Lake has her hands full. Her phone is ringing and there’s a stream of cars with maladies coming to the workshop on the outskirts of Wymondham, Norfolk.
However, it wasn’t always like this since Lake opened the garage in 2006. Although an experienced technician and MOT tester this was the first business that she’d run by herself – and initially found it to be a daunting prospect.
Nonetheless, her business model was clear. Yes this would be an all-makes independent garage, but it would also be a place where all the general public, and especially women, would be able to bring their vehicles without feeling patronised. “Taking your car to a garage shouldn’t be a scary prospect. Why should women feel scared to go to a garage?,” she said. “A lot of my customers say that they would rather visit the dentist than book their car into a traditional garage – and from my experience franchised dealers can be worse than independents.”
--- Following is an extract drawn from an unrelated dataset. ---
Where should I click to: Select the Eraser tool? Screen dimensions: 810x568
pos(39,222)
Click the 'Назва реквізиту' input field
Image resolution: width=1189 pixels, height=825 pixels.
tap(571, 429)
There is certainly nothing like the dentist’s waiting room at Caroline’s Cars, and the customer experience is certainly a little different to most workshops. While it’s true that the waiting room, (complete with Victorian piano brush painted a shocking pink to match the similarly coloured walls) won’t be to everyone’s taste, Lake does take time to greet every customer personally and is only too happy to explain what needs to be done and why, as well as showing the customer the workshop if required. The site also boasts a bodyshop and spray booth, which at the time of our visit had the hulking shell of a VW Camper being rubbed down.
Like most people in the garage trade, Lake had a fascination with engines from a very early age. Her father would tinker with lawnmowers and rotorvators as well as the family’s cars. “Even when I was tiny I always wanted to ‘make the cars better’,” recalls Lake. “Hearing that noise when a car won’t start, with the starter’s whining getting slower and slower was horrible to me.” As a teenager, she picked up an old Triumph Dolomite that had failed the MOT, and with the help of her father and a workshop manual, she put it back on the road. Following this, she got an unpaid ‘job’ in a garage, but it took four years of sweeping up before she was allowed to touch the cars. Once she was on the tools, she proved herself as a dexterous and natural mechanic, attaining various qualifications and becoming one of only half a dozen female MOT testers in the country. It was then a matter of biding her time
Apart from all-makes servicing, MOTs and repairs Lake also offers a number of evening courses to teach (primarily) women about the way that cars work and how to perform routine checks and basic maintenance. “A lot of women don’t have a background where they were ever encouraged to do anything with cars. Sometimes they are not aware of the most basic elements, such as where the bonnet catch is”, she says, adding that the classes have been very well received in the local community.
Teaching the classes inspired her to write a book about car care and maintenance. The Haynes Women’s Car DIY manual provides readers with advice on all areas of owning, maintaining and caring for their cars, with colour step-by-step photos showing how to carry out general procedures. It also explains what goes on with servicing and MOTs, so the reader has a clearer idea of what happens at their local garage. “I want this book to not only give women the power to make educated and informed decisions about their cars, but to also get their hands dirty and get under the bonnet,” says Lake. “Cars aren’t rocket science and it is about time that women realised that they have all the necessary skills to do it well, but they are discouraged from entering the profession,” she said, adding that the problem starts in schools. “ Girls are encouraged to become hairdressers or beauticians,” she says adding with a smile, “Well, just take a look at my nails!”
Writing the book seemed daunting at first, but once Lake got started on her favourite subject she was in her element. “I was asked to produce 40,000 words, which seemed a huge amount. By the time I’d finished, I’d written 60,000 and had to scale back,” she says, joking that there is enough left-over material to fill a sequel.
One of the subjects that Lake is most passionate about is the need to regulate and licence the industry. “Anyone – whether it is your auntie or my uncle or anybody else can open a garage and work on cars. It’s frightening and wrong,” she says. “To give a pill to a cat you need to be a qualified vet and have studied animal medicine or whatever… so why don’t the government legislate on this?” Lake sees the need to professionalise the industry through regulation as being part of making a visit to a garage a more welcoming experience.
Plans for the future include franchising the ‘concept’, initially across East Anglia. Lake has written a syllabus for her DIY classes and these would be relatively simple to replicate. However, the ultimate aim would be to have new branches of the garage opening up, spreading the message of highly trained staff and good customer service. Let’s hope we see some new outlets soon.